Aberforth’s story gives Harry a better perspective on the story of Dumbledore’s youthful mistakes, providing the essential details—that Ariana was not a Squib but was attacked by Muggles—that make Dumbledore, his mother Kendra, and even his father all seem human rather than monstrous. So complete is Harry’s shift in attitude toward Dumbledore that he is now in a position to defend Dumbledore to Aberforth. Harry’s resolve to complete Dumbledore’s mission is intact, and it is enough to galvanize others who have given up. In the last chapters of the novel we see Harry as a leader, and we see Harry’s leadership reflected in others.

Neville’s newfound heroism is a pleasurable reversal of his role throughout the series as the most timid and least competent student in Harry’s class. As Neville explains it, however, his own heroism is not simply a matter of difficult and challenging times bringing out the best in his own character. Instead, Neville modeled his heroism and leadership after Harry’s. When Harry did not appear in school, Neville stepped in to fill the role. As the intimidated whipping boy of the school for so long, Neville was well able to appreciate the importance of those who take a stand and show leadership.

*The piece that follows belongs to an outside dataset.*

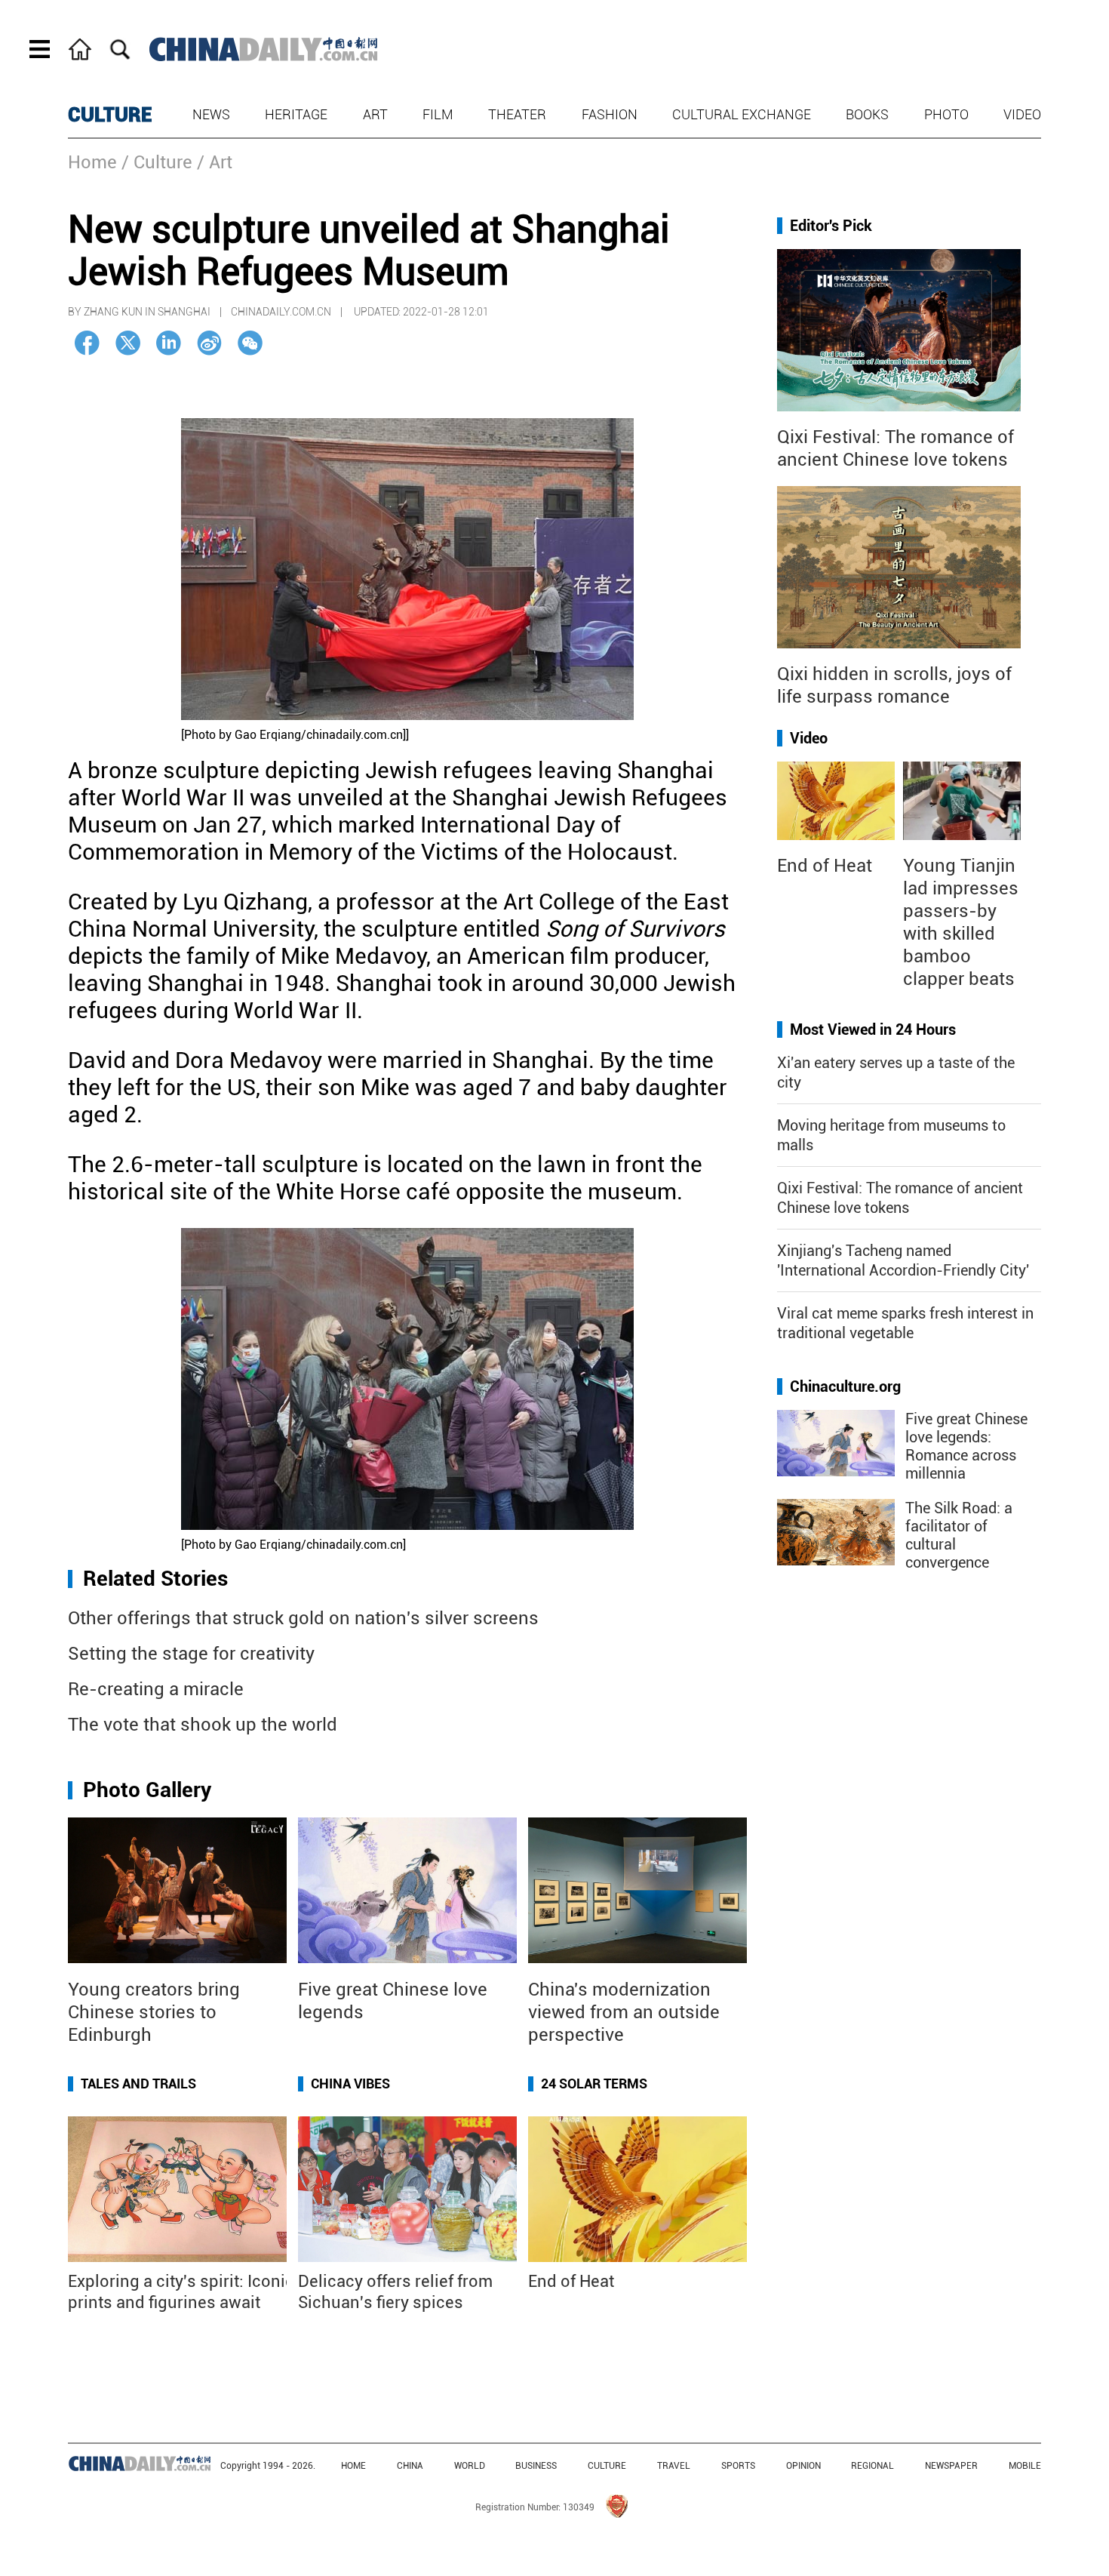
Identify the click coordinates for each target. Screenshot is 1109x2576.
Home (92, 162)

Neville’s adoption of Harry’s role and his continuation of Harry’s struggle demonstrate an important way in which human beings can connect with one another even after losing one another. A central problem of the book, expressed vividly in the epigraph from Aeschylus, is how we can be connected to people we have lost. Important people have died, and Harry has felt—particularly in the graveyard in Godric’s Hollow—that they are simply gone, unable to care about him or his struggles anymore. But Neville’s actions show Harry that there is a way to stay connected to people who have left us, if we keep faith with them and continue their struggle.